What a bunch of BS. The polls are grossly overstating Republican support. Just look at the Washington Senate primary. All the polls had that as a tossup race, yet Murray beat Rossi by 12 points. The GOP was supposed to win special elections in NY and PA. They lost both and neither were all that close. And both were conservative districts. The GOP has underperformed all along and will continue to do so in November. Republicans will gain about a dozen seats in the House and 1 or 2 in the Senate.


Henry Henwy:


You're full of crap and so is the donkey you rode in on. You have absolutely no clue what you're talking about. The polling for the washington senate race in almost every single poll has been a head to head matchup between Rossi and Murray. The primary itself was actually between 3 individuals, 2 republicans and 1 democrat. If you combine the republican votes, they got over 50%, enough to crush Murray, which was the takehome message to any sane person.

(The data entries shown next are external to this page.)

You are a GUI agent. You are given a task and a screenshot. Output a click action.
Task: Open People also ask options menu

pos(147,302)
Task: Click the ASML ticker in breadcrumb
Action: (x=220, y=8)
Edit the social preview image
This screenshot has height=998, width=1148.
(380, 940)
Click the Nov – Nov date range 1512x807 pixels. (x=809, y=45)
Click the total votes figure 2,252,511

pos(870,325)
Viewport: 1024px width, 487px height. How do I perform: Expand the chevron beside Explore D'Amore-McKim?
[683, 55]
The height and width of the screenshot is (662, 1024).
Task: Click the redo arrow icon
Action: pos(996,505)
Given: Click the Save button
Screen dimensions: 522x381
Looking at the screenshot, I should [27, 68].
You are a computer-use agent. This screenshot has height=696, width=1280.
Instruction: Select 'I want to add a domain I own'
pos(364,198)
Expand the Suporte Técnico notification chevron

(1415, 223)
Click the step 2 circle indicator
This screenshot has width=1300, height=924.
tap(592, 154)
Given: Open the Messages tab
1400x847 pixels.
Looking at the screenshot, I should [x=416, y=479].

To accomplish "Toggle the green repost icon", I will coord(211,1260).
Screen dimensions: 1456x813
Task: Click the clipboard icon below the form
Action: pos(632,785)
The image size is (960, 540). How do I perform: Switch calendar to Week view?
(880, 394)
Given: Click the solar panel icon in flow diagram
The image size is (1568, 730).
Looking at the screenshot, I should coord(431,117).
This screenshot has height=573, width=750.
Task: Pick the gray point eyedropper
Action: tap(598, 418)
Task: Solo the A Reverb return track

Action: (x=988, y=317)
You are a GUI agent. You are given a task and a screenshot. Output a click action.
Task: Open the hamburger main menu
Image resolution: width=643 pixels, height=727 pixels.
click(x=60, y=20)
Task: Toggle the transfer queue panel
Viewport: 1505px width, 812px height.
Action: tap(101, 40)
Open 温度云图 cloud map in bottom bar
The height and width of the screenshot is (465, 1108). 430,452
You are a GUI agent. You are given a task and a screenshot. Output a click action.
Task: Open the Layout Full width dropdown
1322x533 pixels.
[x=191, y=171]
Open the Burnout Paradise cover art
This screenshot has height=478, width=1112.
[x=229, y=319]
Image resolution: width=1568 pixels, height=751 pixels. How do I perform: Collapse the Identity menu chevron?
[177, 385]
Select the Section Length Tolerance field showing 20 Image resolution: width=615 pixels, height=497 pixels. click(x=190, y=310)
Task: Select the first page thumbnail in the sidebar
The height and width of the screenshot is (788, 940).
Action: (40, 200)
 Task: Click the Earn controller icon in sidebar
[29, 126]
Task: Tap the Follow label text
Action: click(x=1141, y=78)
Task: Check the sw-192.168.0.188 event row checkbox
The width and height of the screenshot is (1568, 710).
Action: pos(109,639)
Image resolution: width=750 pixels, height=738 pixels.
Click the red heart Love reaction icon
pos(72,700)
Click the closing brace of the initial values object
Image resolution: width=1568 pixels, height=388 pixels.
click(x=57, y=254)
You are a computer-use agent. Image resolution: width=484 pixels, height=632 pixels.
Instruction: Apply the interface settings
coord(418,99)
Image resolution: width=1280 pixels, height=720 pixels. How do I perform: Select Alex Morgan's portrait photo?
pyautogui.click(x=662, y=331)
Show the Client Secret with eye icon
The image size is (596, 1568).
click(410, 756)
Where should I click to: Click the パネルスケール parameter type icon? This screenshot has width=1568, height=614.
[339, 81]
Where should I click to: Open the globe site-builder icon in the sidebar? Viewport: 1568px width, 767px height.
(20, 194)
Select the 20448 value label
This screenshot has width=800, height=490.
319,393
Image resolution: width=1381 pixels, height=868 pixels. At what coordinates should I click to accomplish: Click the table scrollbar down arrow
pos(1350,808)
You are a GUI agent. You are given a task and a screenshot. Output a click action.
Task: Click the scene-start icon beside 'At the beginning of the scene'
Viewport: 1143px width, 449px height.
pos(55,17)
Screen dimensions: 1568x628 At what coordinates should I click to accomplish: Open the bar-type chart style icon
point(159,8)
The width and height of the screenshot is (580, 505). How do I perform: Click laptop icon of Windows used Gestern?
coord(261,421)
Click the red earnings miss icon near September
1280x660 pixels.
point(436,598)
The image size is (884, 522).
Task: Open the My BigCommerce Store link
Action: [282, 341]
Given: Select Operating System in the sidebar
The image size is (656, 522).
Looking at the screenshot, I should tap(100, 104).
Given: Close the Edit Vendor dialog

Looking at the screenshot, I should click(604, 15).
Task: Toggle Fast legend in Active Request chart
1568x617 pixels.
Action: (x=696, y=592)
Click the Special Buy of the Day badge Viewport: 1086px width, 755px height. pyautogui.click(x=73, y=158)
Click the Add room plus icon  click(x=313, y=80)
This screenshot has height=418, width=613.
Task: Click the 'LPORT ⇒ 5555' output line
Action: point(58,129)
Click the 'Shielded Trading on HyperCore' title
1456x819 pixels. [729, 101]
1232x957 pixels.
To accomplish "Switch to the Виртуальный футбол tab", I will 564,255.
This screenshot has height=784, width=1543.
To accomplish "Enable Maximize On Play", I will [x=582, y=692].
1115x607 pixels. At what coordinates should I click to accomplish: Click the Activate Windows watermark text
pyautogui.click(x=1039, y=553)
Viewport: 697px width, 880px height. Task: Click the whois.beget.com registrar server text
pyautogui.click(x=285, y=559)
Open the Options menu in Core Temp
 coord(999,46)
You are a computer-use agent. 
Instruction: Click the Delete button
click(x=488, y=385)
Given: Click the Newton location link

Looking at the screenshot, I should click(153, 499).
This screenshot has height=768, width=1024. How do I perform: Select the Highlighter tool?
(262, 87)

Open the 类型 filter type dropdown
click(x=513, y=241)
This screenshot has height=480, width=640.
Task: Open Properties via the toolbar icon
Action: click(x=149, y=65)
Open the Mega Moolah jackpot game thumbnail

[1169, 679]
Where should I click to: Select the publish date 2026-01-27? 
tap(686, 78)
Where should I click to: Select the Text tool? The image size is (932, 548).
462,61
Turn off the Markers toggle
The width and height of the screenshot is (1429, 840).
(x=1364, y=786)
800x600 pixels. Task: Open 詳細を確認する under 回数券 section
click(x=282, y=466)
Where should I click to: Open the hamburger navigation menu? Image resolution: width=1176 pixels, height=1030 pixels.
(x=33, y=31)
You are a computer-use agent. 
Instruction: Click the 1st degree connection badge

It was a better result for repubs than that predicted by any pre-primary poll.



You're both totally wrong.

WA had 15 candidates, including multiple Dems and Repubs and a few independent or minor party ones.

Minor candidates took 7.73% of the vote.

Murray: 46.0%
Rossi: 33.29%
Didier: 12.98%

The minor candidates divide just slightly pro-Republican (Repubs have a 1 point lead there)

If Rossi got 100% of Didier's vote + 100% of the Repub minor candidate vote and Murray got 100% of the Dem minor candidate vote the approximate totals would be:

Rossi: 49.75
Murray 48.4

There's no "crushing" here at; that's nonsense. It's a dead heat, at this point assuming all of Didier's voters vote for Rossi. That's very unlikely and, in fact, Didier, thus far, hasn't even endorsed Rossi; he's trying to get Rossi to agree to some commitments that would be unpopular in WE (especially with regard to abortion). Rossi has declined to sign on.

Therefore I don't see how either of you can pick a winner in this race. It will come down to the wire and the extent of the overall Republican wave will determine the outcome.